Raegan Miller’s CAP paper on “Secret Recipes Revealed: Demystifying the Title I, Part A Funding Formulas” is very interesting but quite complicated and I’m having some trouble fully understanding the whole thing. The main point, however, is that the actual allocation of Title I education money (meant to help with schooling for poor kids) is handing out according to four separate formulae, each of which is pretty opaque, and the overall effect does a bad job of targeting money in needed ways. One source of perversity that I understand perfectly well is this one:
Second, recognizing the special funding challenges faced by small states, the formulas provide for minimum allocations.25 In other words, small states are guaranteed a non-trivial slice of the pie. Since small states tend not to serve concentrations of children in poverty, this adjustment provision detracts from the proper targeting of funds.
When people look at the data and don’t see a clear ideological skew to the Senate’s over-representation of low-population states, it’s important to recognize that the demographic characteristics of low-population states actually do create certain systematic quasi-ideological biases in the political system. In theory, you could have a low-population state featuring high levels of poverty, high levels of urbanization, many minority students, or some combination of the above. The Bronx, for example, has more than enough people to be a state. But it’s not a state, it’s just a part of a city that’s a part of a state.

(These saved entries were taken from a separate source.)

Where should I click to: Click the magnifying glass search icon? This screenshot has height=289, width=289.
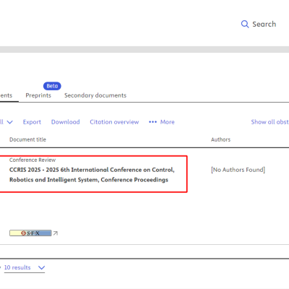245,24
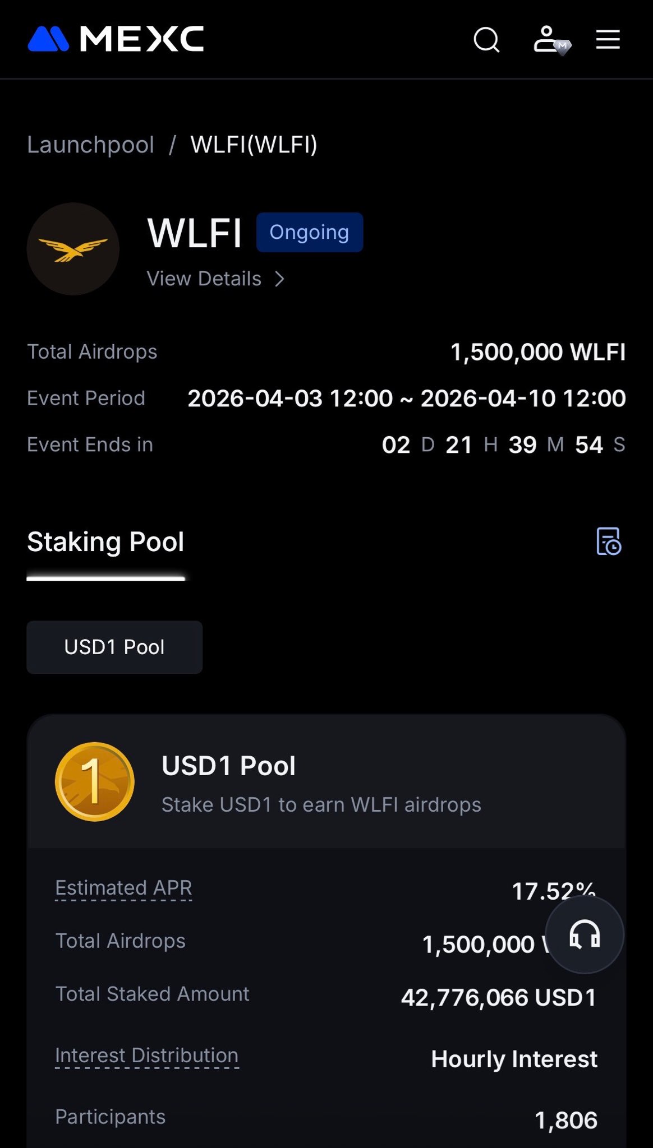
Task: Click the WLFI(WLFI) breadcrumb item
Action: click(254, 145)
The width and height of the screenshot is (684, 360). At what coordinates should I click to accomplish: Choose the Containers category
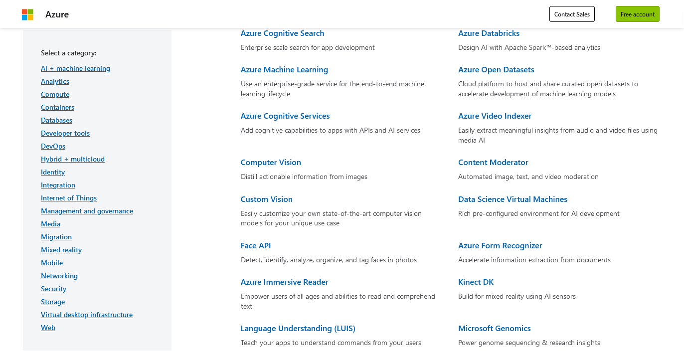tap(57, 107)
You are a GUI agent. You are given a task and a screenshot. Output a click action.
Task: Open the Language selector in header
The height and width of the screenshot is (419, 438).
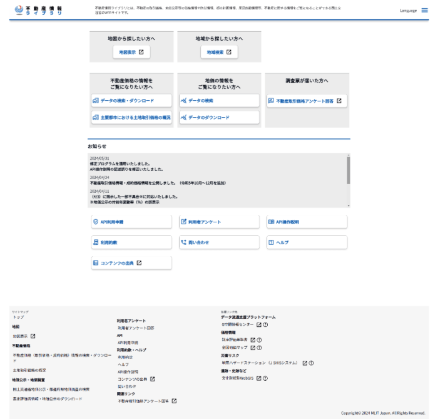[x=408, y=11]
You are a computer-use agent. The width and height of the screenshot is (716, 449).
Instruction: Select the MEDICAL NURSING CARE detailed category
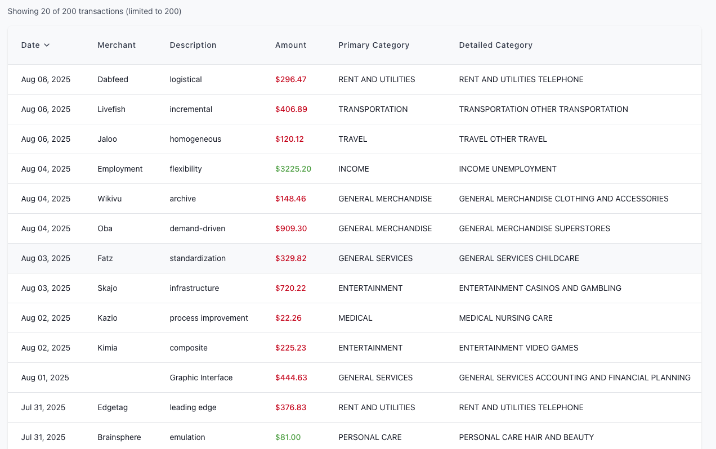click(x=505, y=318)
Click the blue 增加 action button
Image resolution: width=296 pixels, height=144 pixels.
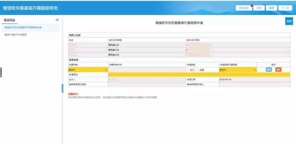coord(269,70)
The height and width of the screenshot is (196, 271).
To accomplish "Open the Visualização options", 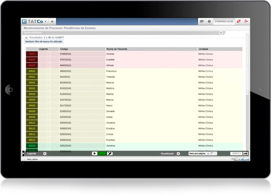I will [178, 153].
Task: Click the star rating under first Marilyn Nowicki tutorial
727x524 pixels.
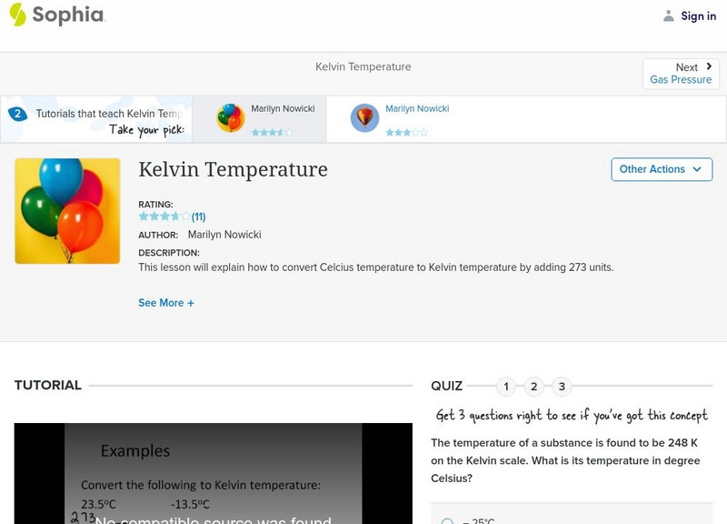Action: [273, 132]
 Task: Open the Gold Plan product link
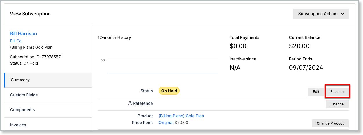coord(181,116)
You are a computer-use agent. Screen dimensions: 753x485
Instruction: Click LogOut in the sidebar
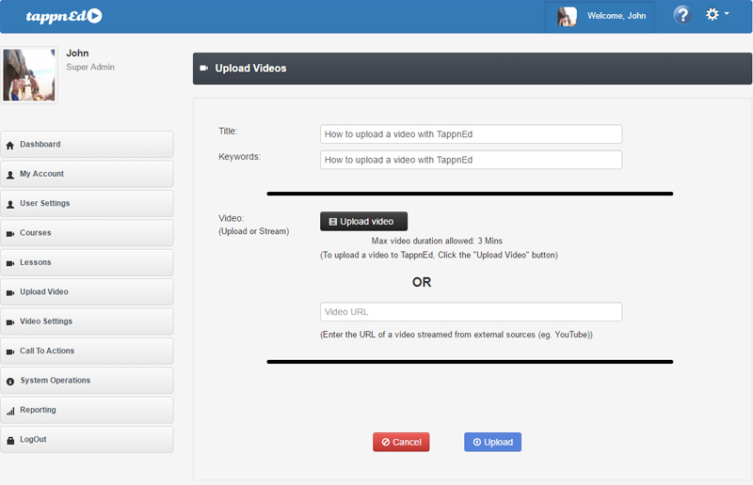click(87, 440)
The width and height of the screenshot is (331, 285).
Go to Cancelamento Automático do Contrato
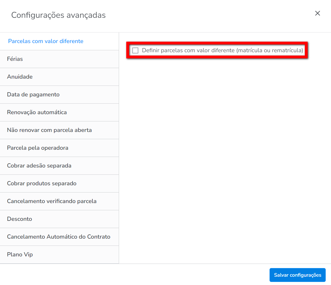[x=59, y=237]
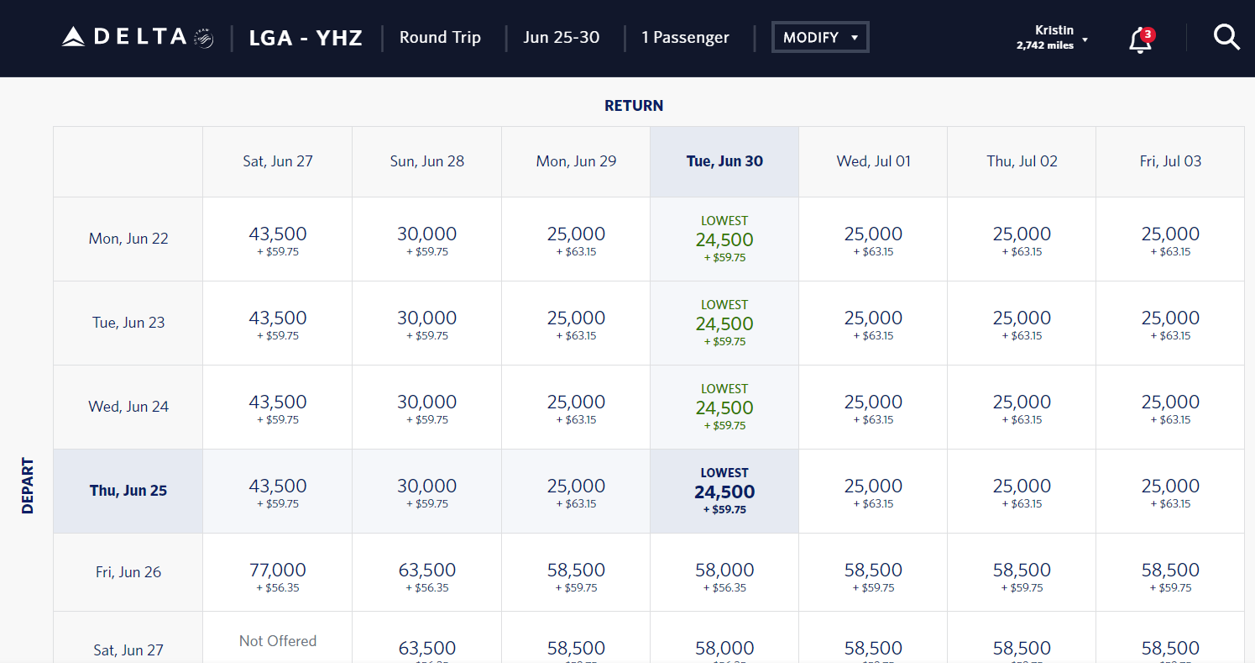Click the 1 Passenger label
Screen dimensions: 1255x668
click(x=685, y=38)
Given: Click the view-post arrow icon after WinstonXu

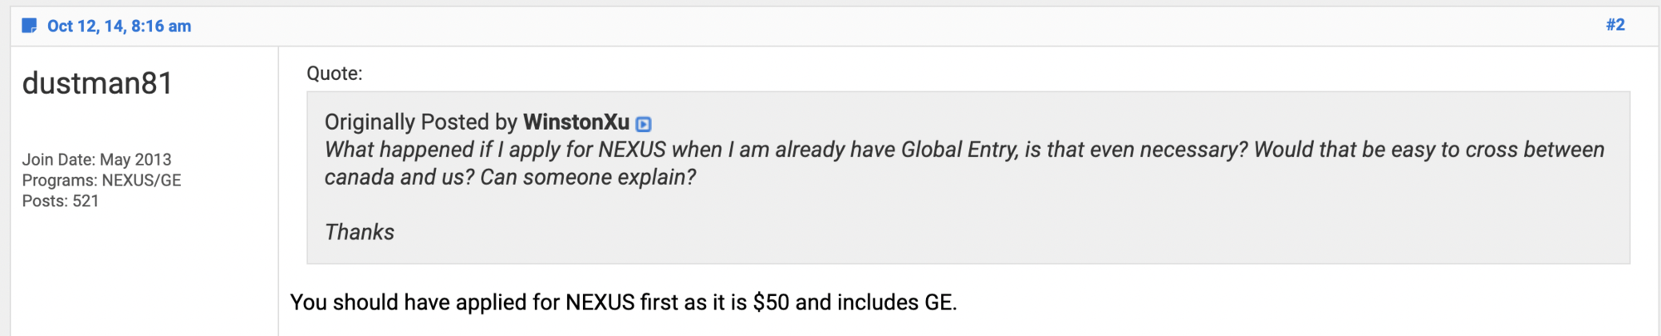Looking at the screenshot, I should click(644, 124).
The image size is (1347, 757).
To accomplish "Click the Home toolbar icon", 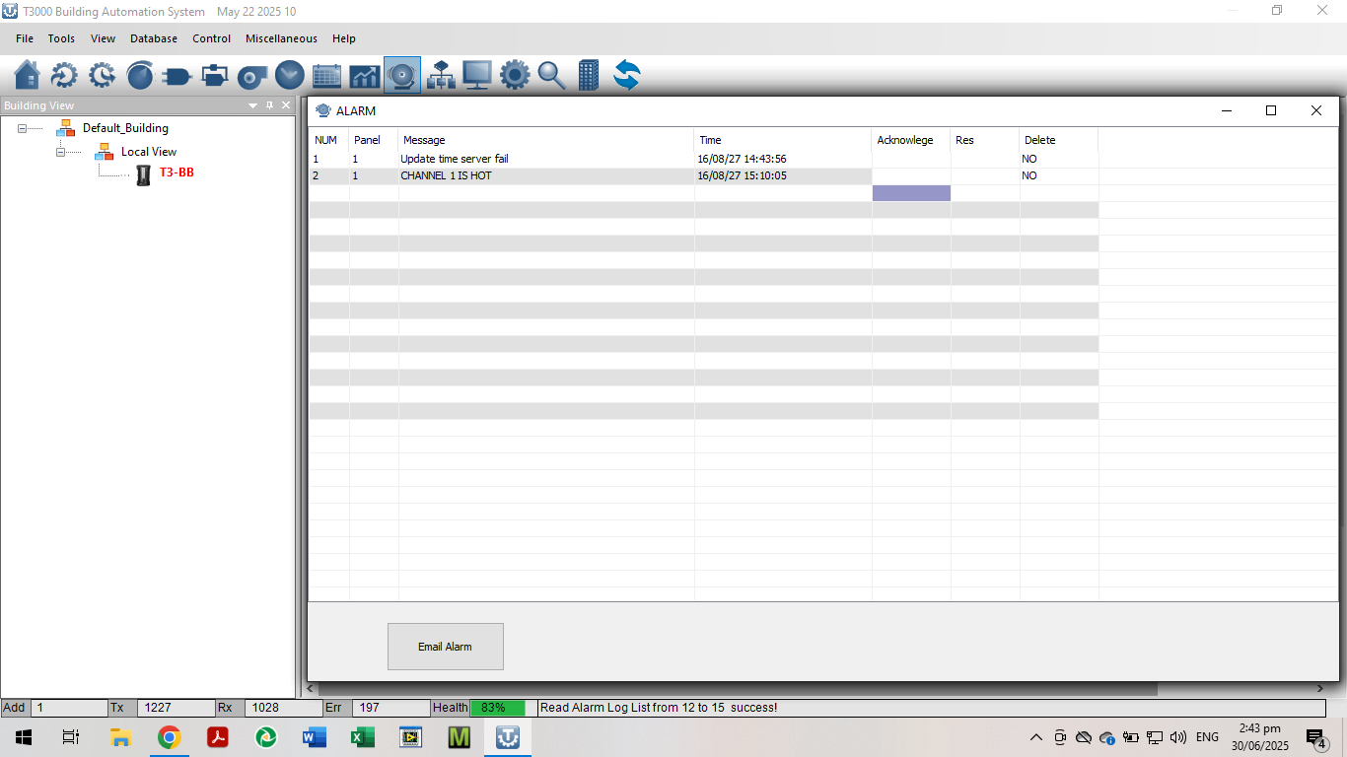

Instead in the real world the low-population states are disproportionately rural, have very few non-white students, and few high-poverty school districts. Thanks to these states’ over-representation in the senate, however, federal education funding is distorted away from what ought to be high-priority districts in need of help and toward places that don’t really need it. This doesn’t show up as a partisan or ideological bias since many low-population states are represented by Democrats (Kent Conrad) and even very liberal Democrats (Pat Leahy). But the fact of the matter remains that this winds up systematically disadvantaging minority students and even left-wing Vermont Democrats aren’t so high-minded as to be inclined to vote for a change that would direct money away from their state and toward others that objectively need it more.